Let $\theta > 0$ be some model parameter for which properties (bias, ...) of an estimate are studied via simulations.
For a given data set, an estimate $\hat{\theta}_i$ of $\theta$ can be obtained by maximising a likelihood function.
As $\theta$ is positive, however, I perform the maximisation over $\eta = \log(\theta) \in \mathbb{R}$ and I set $\hat{\theta} = \exp(\hat{\eta})$.

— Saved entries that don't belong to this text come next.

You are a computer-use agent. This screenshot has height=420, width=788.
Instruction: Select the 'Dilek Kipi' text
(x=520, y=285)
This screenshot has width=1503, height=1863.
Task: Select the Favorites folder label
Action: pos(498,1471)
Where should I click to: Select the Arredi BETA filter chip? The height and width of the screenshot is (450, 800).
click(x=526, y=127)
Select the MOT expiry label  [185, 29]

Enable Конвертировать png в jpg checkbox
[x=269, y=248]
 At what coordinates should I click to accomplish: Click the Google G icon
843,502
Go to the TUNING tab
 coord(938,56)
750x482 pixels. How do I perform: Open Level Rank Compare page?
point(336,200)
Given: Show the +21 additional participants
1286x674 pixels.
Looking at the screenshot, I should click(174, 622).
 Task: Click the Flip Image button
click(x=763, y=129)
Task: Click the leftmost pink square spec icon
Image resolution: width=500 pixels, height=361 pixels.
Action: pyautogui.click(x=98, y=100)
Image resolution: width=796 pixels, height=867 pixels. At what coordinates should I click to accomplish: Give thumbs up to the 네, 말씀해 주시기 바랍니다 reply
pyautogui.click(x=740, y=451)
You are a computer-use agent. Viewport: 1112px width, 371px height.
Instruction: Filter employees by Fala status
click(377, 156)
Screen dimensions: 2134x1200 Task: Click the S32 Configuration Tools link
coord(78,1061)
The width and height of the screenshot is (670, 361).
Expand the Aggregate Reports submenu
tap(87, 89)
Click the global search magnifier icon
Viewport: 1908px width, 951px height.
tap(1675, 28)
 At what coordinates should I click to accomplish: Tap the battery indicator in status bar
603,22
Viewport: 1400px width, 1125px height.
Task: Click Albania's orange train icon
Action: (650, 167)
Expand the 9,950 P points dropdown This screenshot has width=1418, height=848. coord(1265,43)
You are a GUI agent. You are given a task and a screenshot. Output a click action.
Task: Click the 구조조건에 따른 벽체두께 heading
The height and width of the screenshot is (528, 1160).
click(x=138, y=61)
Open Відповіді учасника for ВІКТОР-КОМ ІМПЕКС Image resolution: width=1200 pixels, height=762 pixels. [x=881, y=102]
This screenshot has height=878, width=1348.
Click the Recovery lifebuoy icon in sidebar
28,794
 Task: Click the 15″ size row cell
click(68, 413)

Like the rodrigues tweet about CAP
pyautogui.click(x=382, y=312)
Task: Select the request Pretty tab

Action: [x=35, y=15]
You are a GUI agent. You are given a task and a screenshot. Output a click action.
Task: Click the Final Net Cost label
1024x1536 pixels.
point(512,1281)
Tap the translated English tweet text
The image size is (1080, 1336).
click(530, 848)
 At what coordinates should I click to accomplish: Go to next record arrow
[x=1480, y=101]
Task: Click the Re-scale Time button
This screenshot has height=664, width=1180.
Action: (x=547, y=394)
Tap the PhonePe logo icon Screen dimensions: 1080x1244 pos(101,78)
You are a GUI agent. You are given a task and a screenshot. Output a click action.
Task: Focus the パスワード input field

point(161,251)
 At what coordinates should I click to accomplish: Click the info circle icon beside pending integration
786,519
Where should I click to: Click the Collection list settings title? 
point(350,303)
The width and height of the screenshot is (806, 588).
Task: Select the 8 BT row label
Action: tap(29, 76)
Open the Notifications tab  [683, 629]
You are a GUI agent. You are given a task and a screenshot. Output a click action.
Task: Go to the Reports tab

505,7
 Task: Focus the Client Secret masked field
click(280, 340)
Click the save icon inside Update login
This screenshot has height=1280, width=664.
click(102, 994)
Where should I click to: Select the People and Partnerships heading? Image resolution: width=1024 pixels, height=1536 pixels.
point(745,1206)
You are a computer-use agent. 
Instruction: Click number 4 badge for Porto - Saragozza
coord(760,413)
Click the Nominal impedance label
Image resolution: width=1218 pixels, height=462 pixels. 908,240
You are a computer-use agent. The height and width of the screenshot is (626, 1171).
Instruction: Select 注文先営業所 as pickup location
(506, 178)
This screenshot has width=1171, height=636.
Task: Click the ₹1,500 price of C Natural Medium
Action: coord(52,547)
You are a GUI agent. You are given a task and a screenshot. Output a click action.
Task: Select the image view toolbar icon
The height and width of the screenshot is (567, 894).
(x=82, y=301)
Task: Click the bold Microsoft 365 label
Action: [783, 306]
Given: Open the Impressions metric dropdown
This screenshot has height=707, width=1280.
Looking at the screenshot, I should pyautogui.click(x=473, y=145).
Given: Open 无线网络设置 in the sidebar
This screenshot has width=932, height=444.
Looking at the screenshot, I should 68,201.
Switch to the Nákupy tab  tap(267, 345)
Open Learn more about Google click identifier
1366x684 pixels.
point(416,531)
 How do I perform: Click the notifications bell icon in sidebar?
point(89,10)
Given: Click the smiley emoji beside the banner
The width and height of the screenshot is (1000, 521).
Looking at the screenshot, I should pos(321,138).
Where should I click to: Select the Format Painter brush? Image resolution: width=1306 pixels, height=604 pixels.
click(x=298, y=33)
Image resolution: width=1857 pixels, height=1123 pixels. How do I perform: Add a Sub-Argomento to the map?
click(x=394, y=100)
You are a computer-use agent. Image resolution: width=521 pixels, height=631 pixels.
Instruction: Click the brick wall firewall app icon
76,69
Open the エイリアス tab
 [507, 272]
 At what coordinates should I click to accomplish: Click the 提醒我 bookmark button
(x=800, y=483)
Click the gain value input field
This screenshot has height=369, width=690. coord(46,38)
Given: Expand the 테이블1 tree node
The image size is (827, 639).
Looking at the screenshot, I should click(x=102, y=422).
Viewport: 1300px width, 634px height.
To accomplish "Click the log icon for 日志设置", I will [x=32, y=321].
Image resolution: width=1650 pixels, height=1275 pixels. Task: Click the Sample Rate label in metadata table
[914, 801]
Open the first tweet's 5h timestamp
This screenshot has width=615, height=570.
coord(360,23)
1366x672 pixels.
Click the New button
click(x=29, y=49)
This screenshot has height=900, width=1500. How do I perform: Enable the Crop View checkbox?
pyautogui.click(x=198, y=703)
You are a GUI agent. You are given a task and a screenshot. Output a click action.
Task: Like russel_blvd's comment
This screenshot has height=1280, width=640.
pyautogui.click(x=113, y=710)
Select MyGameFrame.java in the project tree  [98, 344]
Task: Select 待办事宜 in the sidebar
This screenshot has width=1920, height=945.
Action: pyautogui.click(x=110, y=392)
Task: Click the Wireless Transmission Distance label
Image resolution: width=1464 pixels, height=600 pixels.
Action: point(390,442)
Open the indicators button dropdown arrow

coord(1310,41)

After running $N$ simulations, how should I compute the mean value,
- $\bar{\hat{\theta}} = \frac{1}{N} \sum_{i=1}^N \hat{\theta}_i$, or
- $\bar{\hat{\theta}} = \exp(\frac{1}{N} \sum_{i=1}^N \hat{\eta}_i)$?
Example:
-- Minus log likelihood for a sample from the Exp distribution with mean $\theta = \exp(\eta)$:
minusloglik <- function(eta, sample)
{
theta <- exp(eta)
- sum(dexp(x=sample, rate=theta, log=TRUE))
}
-- True value of $\theta$:
theta <- 5.73
-- Simulations:
thetaHat <- etaHat <- rep(NA, 1000)
for(i in 1:1000)
{
sample <- rexp(n=100, rate=theta)
etaHat[i] <- nlm(f=minusloglik, p=0, sample=sample)$estimate
thetaHat[i] <- exp(etaHat[i])
}
Question:
- Should I summarise the results as
mean(thetaHat)
or asexp(mean(etaHat))
? - Is the answer the same if $\theta$ denotes the variance of a normal distribution?